Rewrite everything from the line containing "This screenshot has height=650, width=650." down to the line containing "pos(850,145)", changing "Zoom in on the map" to "Zoom out of the map" and leaving all else as is.

[Records in a dataset]

--- Start ---

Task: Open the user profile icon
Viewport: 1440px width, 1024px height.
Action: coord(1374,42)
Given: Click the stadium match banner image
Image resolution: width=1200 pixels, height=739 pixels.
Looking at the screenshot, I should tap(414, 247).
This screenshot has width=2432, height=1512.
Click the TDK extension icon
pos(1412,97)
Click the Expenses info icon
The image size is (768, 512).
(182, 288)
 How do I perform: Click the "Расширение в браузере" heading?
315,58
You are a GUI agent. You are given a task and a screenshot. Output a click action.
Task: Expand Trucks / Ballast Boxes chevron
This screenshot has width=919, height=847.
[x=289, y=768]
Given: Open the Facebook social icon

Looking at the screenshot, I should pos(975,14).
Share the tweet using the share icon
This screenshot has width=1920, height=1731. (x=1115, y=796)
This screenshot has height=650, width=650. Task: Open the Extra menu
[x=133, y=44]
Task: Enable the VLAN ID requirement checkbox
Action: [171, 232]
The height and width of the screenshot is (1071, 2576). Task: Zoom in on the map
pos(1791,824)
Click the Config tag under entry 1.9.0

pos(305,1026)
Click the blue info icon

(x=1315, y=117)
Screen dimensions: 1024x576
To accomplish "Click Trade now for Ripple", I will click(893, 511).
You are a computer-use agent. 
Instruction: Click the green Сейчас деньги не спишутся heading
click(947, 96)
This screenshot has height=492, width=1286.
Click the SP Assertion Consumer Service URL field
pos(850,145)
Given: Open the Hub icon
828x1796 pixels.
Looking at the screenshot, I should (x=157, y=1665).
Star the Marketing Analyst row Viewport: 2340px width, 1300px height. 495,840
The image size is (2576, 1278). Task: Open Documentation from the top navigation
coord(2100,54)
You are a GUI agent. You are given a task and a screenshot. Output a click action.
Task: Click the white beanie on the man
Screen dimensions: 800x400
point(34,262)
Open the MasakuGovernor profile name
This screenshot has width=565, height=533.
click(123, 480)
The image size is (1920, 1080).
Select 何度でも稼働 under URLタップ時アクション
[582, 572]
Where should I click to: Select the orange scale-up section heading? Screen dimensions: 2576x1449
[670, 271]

--- End ---

**Completed exercise**
This screenshot has height=650, width=650. Task: Open the Extra menu
[x=133, y=44]
Task: Enable the VLAN ID requirement checkbox
Action: [171, 232]
The height and width of the screenshot is (1071, 2576). Task: Zoom out of the map
pos(1791,824)
Click the Config tag under entry 1.9.0

pos(305,1026)
Click the blue info icon

(x=1315, y=117)
Screen dimensions: 1024x576
To accomplish "Click Trade now for Ripple", I will click(893, 511).
You are a computer-use agent. 
Instruction: Click the green Сейчас деньги не спишутся heading
click(947, 96)
This screenshot has height=492, width=1286.
Click the SP Assertion Consumer Service URL field
pos(850,145)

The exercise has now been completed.